* [WHAT IS REQUIRED]: In this exercise, every entry is to be copied exactly.

======== PROVIDED ENTRIES

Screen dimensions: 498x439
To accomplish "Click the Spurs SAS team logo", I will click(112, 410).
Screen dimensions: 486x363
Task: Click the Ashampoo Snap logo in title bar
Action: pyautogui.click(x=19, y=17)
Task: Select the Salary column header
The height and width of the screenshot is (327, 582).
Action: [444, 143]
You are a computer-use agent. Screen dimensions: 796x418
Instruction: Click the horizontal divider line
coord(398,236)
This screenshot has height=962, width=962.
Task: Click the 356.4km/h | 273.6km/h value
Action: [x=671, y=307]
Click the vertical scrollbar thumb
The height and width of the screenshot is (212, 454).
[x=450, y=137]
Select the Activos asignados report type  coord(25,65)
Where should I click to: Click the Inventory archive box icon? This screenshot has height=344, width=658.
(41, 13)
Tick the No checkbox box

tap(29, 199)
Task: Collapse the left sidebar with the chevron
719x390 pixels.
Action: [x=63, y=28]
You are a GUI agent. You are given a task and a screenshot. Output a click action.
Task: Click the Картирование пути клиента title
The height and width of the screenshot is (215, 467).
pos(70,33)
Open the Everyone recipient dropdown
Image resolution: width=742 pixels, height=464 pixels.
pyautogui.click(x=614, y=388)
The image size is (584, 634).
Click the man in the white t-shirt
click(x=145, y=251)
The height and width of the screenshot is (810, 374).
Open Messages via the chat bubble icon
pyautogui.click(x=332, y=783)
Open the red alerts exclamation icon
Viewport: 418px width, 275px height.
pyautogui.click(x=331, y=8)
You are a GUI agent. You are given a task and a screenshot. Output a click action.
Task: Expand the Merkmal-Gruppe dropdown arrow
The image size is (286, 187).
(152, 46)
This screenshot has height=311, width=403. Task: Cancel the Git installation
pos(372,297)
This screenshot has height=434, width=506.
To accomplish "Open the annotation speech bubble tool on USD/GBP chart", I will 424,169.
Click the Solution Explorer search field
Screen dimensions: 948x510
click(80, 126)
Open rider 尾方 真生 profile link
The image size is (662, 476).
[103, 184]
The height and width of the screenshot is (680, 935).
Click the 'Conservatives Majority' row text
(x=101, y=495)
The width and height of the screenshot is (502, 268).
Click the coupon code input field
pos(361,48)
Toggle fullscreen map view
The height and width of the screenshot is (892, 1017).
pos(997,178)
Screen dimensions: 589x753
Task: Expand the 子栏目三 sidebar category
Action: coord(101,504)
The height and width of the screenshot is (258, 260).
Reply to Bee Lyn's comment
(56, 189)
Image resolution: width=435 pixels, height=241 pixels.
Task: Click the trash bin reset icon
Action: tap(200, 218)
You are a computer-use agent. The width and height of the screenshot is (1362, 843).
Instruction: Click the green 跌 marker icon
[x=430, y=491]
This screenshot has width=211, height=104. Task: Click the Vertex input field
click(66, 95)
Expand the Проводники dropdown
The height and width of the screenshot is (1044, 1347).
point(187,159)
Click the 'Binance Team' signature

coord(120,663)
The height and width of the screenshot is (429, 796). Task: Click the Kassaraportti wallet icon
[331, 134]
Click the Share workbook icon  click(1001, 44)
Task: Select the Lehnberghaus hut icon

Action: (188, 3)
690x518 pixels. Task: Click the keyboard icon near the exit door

================

* [WRITTEN ANSWER]:
Screen dimensions: 498x439
To accomplish "Click the Spurs SAS team logo", I will click(112, 410).
Screen dimensions: 486x363
Task: Click the Ashampoo Snap logo in title bar
Action: pyautogui.click(x=19, y=17)
Task: Select the Salary column header
The height and width of the screenshot is (327, 582).
Action: [444, 143]
You are a computer-use agent. Screen dimensions: 796x418
Instruction: Click the horizontal divider line
coord(398,236)
This screenshot has height=962, width=962.
Task: Click the 356.4km/h | 273.6km/h value
Action: [x=671, y=307]
Click the vertical scrollbar thumb
The height and width of the screenshot is (212, 454).
[x=450, y=137]
Select the Activos asignados report type  coord(25,65)
Where should I click to: Click the Inventory archive box icon? This screenshot has height=344, width=658.
(41, 13)
Tick the No checkbox box

tap(29, 199)
Task: Collapse the left sidebar with the chevron
719x390 pixels.
Action: [x=63, y=28]
You are a GUI agent. You are given a task and a screenshot. Output a click action.
Task: Click the Картирование пути клиента title
The height and width of the screenshot is (215, 467).
pos(70,33)
Open the Everyone recipient dropdown
Image resolution: width=742 pixels, height=464 pixels.
pyautogui.click(x=614, y=388)
The image size is (584, 634).
Click the man in the white t-shirt
click(x=145, y=251)
The height and width of the screenshot is (810, 374).
Open Messages via the chat bubble icon
pyautogui.click(x=332, y=783)
Open the red alerts exclamation icon
Viewport: 418px width, 275px height.
pyautogui.click(x=331, y=8)
You are a GUI agent. You are given a task and a screenshot. Output a click action.
Task: Expand the Merkmal-Gruppe dropdown arrow
The image size is (286, 187).
(152, 46)
This screenshot has height=311, width=403. Task: Cancel the Git installation
pos(372,297)
This screenshot has height=434, width=506.
To accomplish "Open the annotation speech bubble tool on USD/GBP chart", I will 424,169.
Click the Solution Explorer search field
Screen dimensions: 948x510
click(80, 126)
Open rider 尾方 真生 profile link
The image size is (662, 476).
[103, 184]
The height and width of the screenshot is (680, 935).
Click the 'Conservatives Majority' row text
(x=101, y=495)
The width and height of the screenshot is (502, 268).
Click the coupon code input field
pos(361,48)
Toggle fullscreen map view
The height and width of the screenshot is (892, 1017).
pos(997,178)
Screen dimensions: 589x753
Task: Expand the 子栏目三 sidebar category
Action: coord(101,504)
The height and width of the screenshot is (258, 260).
Reply to Bee Lyn's comment
(56, 189)
Image resolution: width=435 pixels, height=241 pixels.
Task: Click the trash bin reset icon
Action: tap(200, 218)
You are a computer-use agent. The width and height of the screenshot is (1362, 843).
Instruction: Click the green 跌 marker icon
[x=430, y=491]
This screenshot has width=211, height=104. Task: Click the Vertex input field
click(66, 95)
Expand the Проводники dropdown
The height and width of the screenshot is (1044, 1347).
point(187,159)
Click the 'Binance Team' signature

coord(120,663)
The height and width of the screenshot is (429, 796). Task: Click the Kassaraportti wallet icon
[331, 134]
Click the Share workbook icon  click(1001, 44)
Task: Select the Lehnberghaus hut icon

Action: (188, 3)
690x518 pixels. Task: Click the keyboard icon near the exit door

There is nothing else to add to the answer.